▶ **Records shown**:
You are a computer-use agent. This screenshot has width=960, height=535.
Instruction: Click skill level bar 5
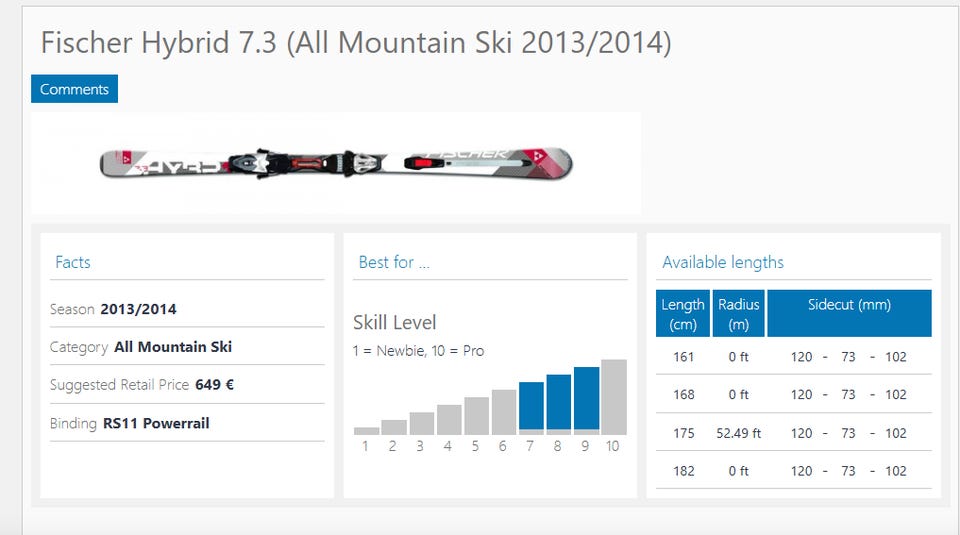coord(476,415)
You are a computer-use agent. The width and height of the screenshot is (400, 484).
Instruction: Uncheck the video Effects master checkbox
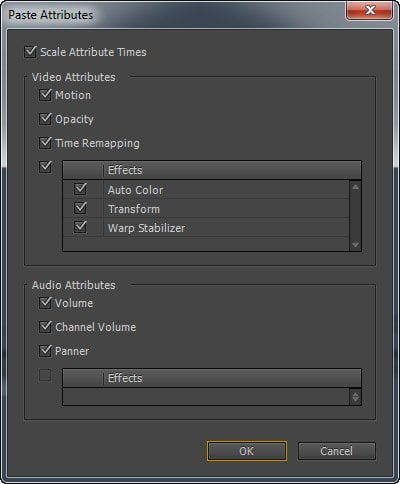tap(45, 167)
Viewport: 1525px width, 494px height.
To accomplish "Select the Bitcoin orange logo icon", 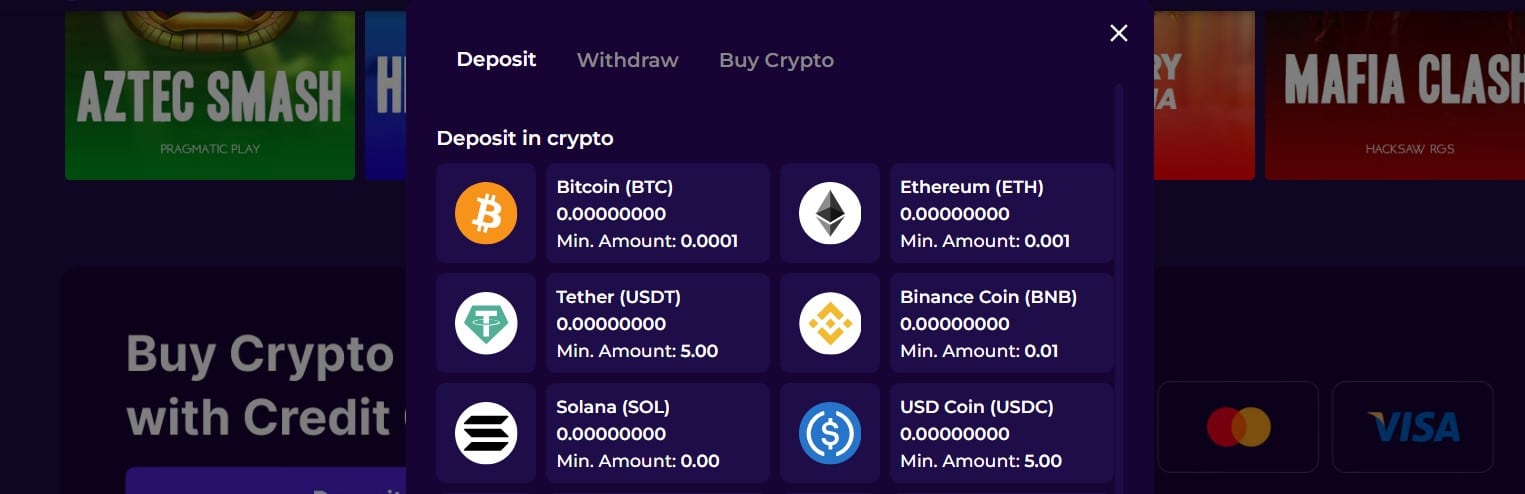I will (486, 213).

▶ **Work required**: Take every line from the data that contains the word "screenshot".

▶ **Output for this exercise**:
You are a computer-use agent. This screenshot has width=960, height=535.
You are a computer-use agent. The width and height of the screenshot is (400, 484).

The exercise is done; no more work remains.